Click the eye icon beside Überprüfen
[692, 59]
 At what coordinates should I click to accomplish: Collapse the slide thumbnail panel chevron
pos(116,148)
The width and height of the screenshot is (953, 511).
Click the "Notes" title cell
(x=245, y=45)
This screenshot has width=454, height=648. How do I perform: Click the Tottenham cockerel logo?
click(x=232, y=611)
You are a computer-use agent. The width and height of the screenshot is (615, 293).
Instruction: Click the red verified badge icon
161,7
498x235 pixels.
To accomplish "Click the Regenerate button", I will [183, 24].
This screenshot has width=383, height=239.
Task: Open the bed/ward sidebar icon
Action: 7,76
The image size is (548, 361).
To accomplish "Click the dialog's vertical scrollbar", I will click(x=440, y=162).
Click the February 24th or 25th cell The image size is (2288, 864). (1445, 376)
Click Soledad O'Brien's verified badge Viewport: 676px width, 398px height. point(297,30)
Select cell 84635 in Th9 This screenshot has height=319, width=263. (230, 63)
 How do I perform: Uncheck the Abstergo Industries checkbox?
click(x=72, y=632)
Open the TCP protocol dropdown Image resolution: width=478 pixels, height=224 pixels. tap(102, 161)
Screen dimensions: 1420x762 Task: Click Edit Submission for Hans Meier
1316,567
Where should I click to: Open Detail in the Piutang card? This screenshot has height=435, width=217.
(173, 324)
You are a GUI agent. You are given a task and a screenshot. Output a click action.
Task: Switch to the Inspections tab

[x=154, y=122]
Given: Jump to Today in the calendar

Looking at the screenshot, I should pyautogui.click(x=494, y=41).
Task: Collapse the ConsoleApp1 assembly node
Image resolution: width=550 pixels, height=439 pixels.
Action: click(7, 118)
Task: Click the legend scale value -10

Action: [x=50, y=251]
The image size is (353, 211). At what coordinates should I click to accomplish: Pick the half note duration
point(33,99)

ACTIVITY:
Starting at the line that contains "Screen dimensions: 1420x762", output each remaining line of the listing, the last line included, exactly as it appears.

OUTPUT FOR THIS TASK:
Screen dimensions: 1420x762 Task: Click Edit Submission for Hans Meier
1316,567
Where should I click to: Open Detail in the Piutang card? This screenshot has height=435, width=217.
(173, 324)
You are a GUI agent. You are given a task and a screenshot. Output a click action.
Task: Switch to the Inspections tab

[x=154, y=122]
Given: Jump to Today in the calendar

Looking at the screenshot, I should pyautogui.click(x=494, y=41).
Task: Collapse the ConsoleApp1 assembly node
Image resolution: width=550 pixels, height=439 pixels.
Action: click(7, 118)
Task: Click the legend scale value -10

Action: [x=50, y=251]
The image size is (353, 211). At what coordinates should I click to accomplish: Pick the half note duration
point(33,99)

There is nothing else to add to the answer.